Maine Manufacturing, a three-year-old technology company, has been awarded a $149,499 National Science Foundation Small Business Innovation Research grant to help it develop a new microarray platform that could be used to diagnose and treat cancer.
Entitled "Novel microarray platforms for detection of rare molecules in complex mixtures," the grant started Jan. 1 and expires June 30. It is the first NSF award for Maine Manufacturing.
While only a few years old, the Sanford-based firm has a lengthy array technology pedigree. Maine Manufacturing last year absorbed GE Whatman's protein microarray group after GE decided to relocate its Maine operations overseas and eliminate 275 positions. After negotiations, Maine Manufacturing acquired certain assets from GE, as well as the array team, which was also based in Sanford, according to Chief Scientific Officer Michael Harvey.
As part of that deal, which closed last year, Harvey, a principal scientist with GE Whatman, joined Maine Manufacturing as its CSO. The privately held firm is now committed to "translating identified market needs into prototypes and then producing supplies for laboratories on a high-volume level," and the engineering of a new microarray surface is part of that effort, he told BioArray News this week.
"The focus of our Phase I grant is to create a new microarray surface that has improved properties to allow for detection of rare biomolecules," Harvey said. According to Harvey, the limitations of existing microarray surfaces include "platform-based optical interferences and limited or ineffective binding capacity for biomolecules."
These flaws constrain the sensitivity of binding reactions mounted on existing microarray surfaces, and Harvey maintains that arrays with enhanced sensitivity will permit the detection of rare biomolecules that may be involved in cellular regulation, cellular differentiation, and disease mechanisms.

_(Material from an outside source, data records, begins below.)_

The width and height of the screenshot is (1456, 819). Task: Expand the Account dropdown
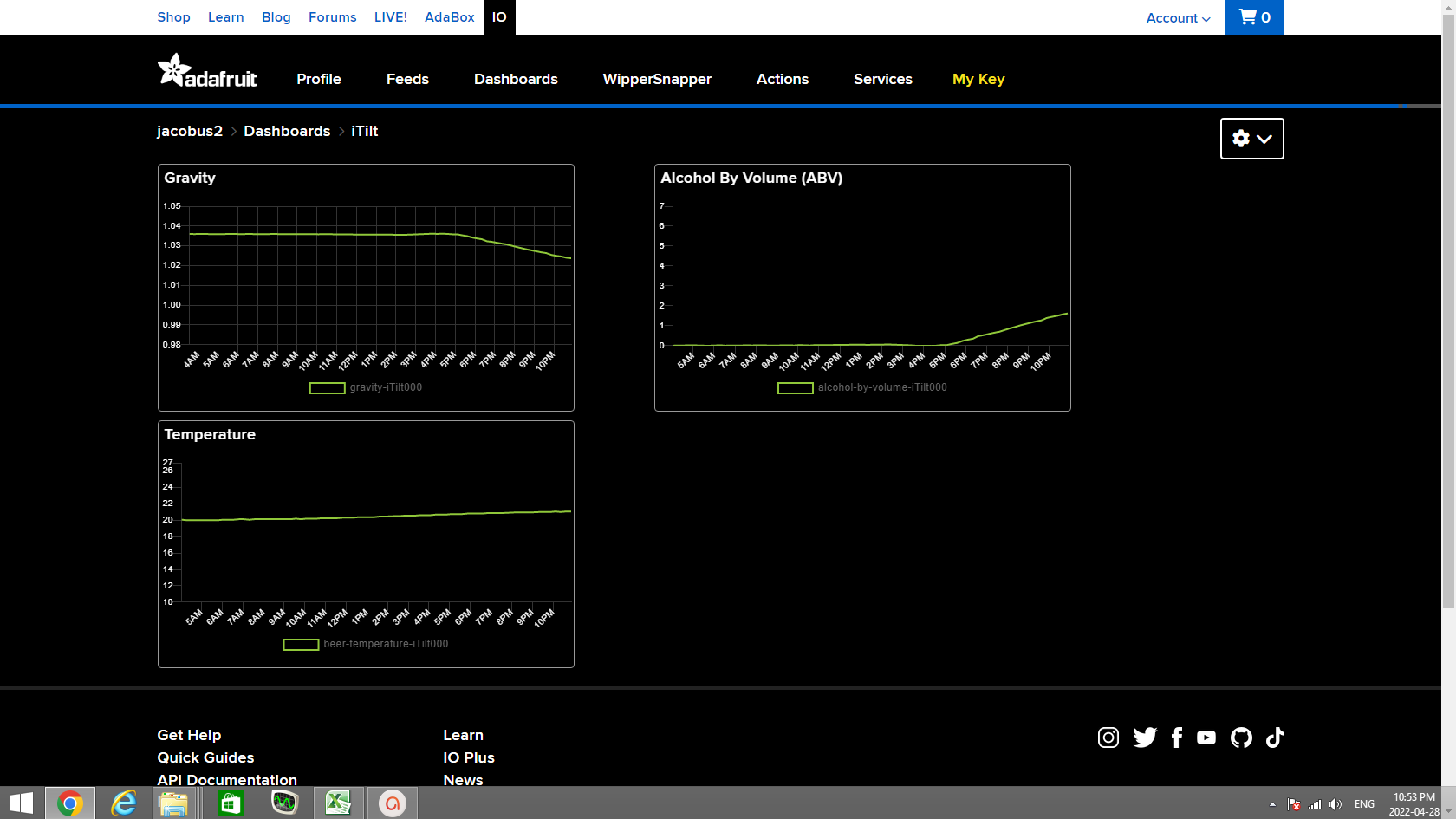1178,18
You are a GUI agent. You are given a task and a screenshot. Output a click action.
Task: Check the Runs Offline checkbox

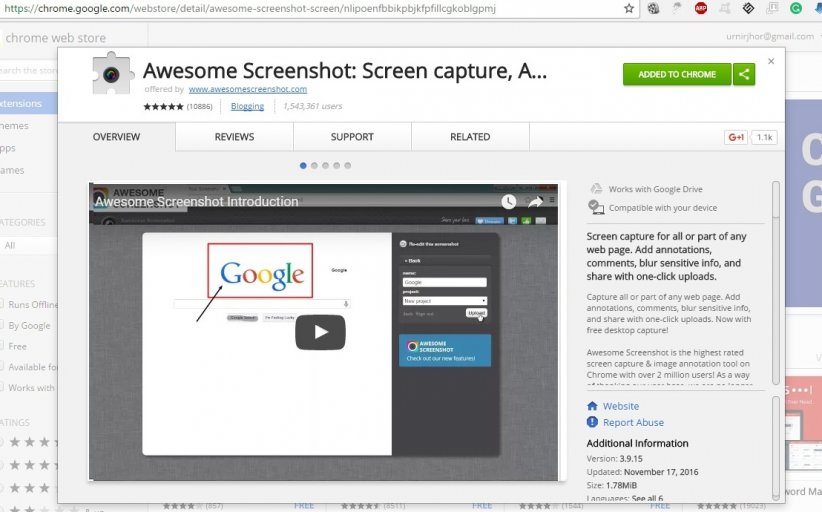tap(2, 304)
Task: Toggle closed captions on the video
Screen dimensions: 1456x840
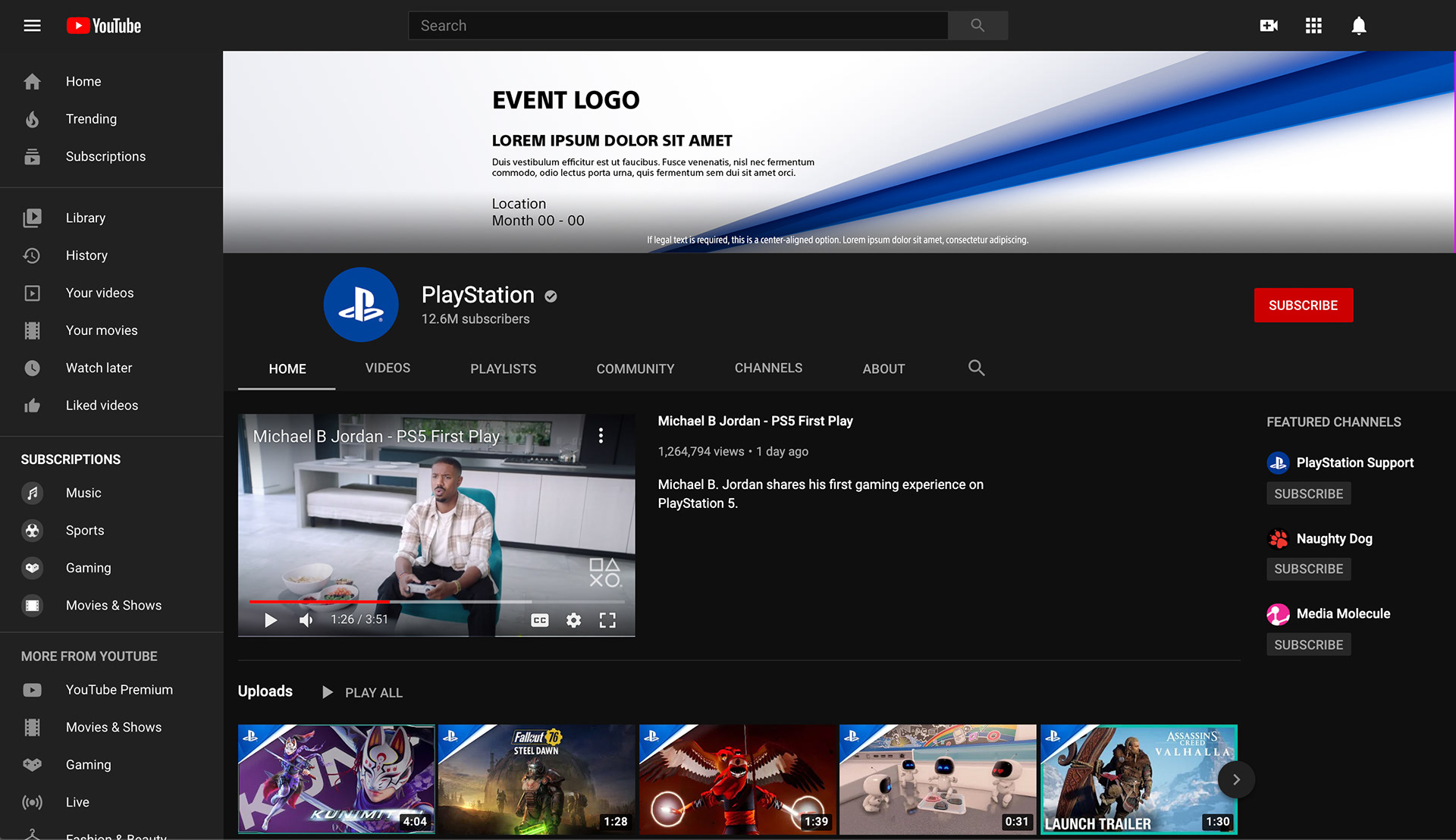Action: pos(539,620)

Such chips could include reverse-phase protein arrays, which he said are important for understanding cellular changes in a variety of disease states. "In cancer, for example, lysates from small numbers of tumor cells can be spotted on a surface and then interrogated with many different antibodies to elucidate protein expression patterns in these tumor cell populations," Harvey said. "The power of these techniques will be significantly enhanced by having a platform able to support the most sensitive assays."
To achieve its goals, Maine Manufacturing has cast a nitrocellulose film on a track-etched support to form a composite surface that will "maintain the high protein-binding capacity of nitrocellulose on an optically transparent carrier," Harvey said.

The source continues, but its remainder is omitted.